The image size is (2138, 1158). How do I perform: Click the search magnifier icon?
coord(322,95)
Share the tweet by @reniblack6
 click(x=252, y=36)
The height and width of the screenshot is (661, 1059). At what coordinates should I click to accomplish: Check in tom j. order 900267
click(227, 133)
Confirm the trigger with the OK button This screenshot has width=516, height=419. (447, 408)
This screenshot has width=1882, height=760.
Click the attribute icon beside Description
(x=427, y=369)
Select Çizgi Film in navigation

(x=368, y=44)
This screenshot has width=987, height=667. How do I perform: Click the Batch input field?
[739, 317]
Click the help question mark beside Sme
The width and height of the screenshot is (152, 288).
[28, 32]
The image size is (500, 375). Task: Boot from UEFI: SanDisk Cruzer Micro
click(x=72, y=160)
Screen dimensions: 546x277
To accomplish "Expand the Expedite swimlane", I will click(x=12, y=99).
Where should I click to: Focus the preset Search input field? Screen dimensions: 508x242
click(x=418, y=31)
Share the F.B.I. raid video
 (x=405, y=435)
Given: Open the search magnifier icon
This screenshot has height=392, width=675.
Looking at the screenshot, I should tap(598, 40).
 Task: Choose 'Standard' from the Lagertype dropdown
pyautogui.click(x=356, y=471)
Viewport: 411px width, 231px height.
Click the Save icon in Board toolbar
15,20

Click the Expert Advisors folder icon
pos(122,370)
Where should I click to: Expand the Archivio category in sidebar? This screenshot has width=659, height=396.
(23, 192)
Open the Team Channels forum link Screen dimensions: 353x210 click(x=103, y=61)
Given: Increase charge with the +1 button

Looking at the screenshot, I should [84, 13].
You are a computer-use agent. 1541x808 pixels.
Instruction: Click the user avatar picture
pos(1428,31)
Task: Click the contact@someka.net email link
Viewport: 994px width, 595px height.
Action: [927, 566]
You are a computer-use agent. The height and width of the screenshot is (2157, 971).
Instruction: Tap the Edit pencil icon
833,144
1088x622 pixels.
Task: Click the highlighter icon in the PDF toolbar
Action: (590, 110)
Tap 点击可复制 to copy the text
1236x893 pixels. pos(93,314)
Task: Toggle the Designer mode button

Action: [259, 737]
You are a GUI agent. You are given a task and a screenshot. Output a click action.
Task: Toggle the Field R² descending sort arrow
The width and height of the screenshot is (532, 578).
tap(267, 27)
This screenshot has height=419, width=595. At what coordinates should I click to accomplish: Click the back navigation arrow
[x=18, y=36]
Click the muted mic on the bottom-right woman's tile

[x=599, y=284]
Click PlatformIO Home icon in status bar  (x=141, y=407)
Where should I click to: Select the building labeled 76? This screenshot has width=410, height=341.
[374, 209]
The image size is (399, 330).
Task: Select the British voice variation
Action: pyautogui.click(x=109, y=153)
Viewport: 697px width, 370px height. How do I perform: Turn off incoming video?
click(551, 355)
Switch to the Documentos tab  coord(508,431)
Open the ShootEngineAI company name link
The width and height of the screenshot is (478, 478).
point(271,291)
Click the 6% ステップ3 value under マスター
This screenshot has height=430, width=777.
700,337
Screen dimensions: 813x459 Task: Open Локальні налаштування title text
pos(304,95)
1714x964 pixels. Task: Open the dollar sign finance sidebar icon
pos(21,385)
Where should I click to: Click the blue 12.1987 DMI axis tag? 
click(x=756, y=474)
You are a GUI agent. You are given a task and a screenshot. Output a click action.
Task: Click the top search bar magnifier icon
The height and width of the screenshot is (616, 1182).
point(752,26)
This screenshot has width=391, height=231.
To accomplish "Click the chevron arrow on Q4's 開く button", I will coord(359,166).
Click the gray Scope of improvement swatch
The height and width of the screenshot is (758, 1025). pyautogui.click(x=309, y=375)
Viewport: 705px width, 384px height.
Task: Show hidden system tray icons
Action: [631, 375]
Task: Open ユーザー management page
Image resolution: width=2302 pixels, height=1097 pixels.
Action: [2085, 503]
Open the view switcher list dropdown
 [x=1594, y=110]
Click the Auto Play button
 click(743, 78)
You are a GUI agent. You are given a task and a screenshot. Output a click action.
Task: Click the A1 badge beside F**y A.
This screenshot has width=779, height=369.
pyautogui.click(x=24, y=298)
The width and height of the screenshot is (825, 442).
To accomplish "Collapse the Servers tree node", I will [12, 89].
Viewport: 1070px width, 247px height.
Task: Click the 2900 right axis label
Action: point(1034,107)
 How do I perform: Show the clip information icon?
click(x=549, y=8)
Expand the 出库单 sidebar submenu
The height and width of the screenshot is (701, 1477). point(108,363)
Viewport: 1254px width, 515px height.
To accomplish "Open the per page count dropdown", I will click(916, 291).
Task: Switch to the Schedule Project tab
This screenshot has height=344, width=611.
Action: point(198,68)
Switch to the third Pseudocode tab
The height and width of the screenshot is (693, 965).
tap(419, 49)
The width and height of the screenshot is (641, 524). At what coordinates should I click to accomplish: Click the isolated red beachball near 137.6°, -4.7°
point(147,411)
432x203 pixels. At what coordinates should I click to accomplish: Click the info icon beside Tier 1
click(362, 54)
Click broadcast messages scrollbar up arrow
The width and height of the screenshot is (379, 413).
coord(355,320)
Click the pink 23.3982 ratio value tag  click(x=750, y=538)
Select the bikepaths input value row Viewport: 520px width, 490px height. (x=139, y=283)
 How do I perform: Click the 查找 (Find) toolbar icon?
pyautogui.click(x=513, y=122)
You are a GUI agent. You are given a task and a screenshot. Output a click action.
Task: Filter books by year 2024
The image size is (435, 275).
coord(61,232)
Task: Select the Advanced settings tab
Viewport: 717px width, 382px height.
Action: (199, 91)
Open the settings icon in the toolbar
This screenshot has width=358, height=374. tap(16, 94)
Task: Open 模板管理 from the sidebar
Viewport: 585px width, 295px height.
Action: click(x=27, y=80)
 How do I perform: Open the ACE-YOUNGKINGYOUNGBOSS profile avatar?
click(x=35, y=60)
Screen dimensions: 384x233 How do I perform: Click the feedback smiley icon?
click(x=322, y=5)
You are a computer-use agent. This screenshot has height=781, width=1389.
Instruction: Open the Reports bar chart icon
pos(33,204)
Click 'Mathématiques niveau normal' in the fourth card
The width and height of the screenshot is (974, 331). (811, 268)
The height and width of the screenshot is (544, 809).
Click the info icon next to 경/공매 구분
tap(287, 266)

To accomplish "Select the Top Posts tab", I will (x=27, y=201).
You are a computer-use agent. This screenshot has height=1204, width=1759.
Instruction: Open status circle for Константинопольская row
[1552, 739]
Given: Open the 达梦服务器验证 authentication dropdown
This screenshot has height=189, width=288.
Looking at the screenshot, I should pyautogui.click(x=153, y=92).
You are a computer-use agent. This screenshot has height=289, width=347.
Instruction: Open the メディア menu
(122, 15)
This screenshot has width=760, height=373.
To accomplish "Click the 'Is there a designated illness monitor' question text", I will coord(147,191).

***

= Written exercise =
Extract the lines, unchanged, from the one containing "Given: Open the 达梦服务器验证" through the final line above, with both ends included.

= Exercise output =
Given: Open the 达梦服务器验证 authentication dropdown
This screenshot has height=189, width=288.
Looking at the screenshot, I should pyautogui.click(x=153, y=92).
You are a computer-use agent. This screenshot has height=289, width=347.
Instruction: Open the メディア menu
(122, 15)
This screenshot has width=760, height=373.
To accomplish "Click the 'Is there a designated illness monitor' question text", I will coord(147,191).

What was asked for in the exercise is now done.